In light of our decision in Williams, we hereby authorize on an interim basis the publication and use of instruction 14.2 (Dealing in Stolen Property (Fencing)) as amended and set forth in the appendix to this opinion.2 In doing so, we express no opinion on the correctness of the instructionand remind all interested parties that this authorization forecloses neither requesting additional or alternative instructions, nor contesting the legal correctness of the instruction. We further caution all interested parties that any comments associated with the instruction reflect only the opinion of the Committee on Standard Jury Instructions in Criminal Cases and are not necessarily indicative of the views of this Court as to their correctness or applicability. New language is indicated by underlining, and deleted language is struck-through. This interim instruction is authorized for use immediately and until further order of the Court.

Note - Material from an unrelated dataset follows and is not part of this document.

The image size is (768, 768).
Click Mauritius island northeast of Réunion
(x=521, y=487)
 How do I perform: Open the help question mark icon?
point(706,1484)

We specifically request comments on the amended instruction from the Supreme Court Committee on Standard Jury Instructions in Criminal Cases (Committee), along with any suggested changes that the Committee deems appropriate. We also welcome comments from any other interested parties. All comments shall be filed with the Court no later than sixty days from the date of this opinion. 3

It is so ordered.

POLSTON, C.J., and PARIENTE, LEWIS, QUINCE, CANADY, LABARGA, and PERRY, JJ., concur.

APPENDIX

14.2 DEALING IN STOLEN PROPERTY (FENCING)

§ 812.019(1), Fla. Stat.

To prove the crime of Dealing in Stolen Property (Fencing), the State must prove the following two elements beyond a reasonable doubt:

1. (Defendant) [trafficked in] [endeavored to traffic in] (property alleged).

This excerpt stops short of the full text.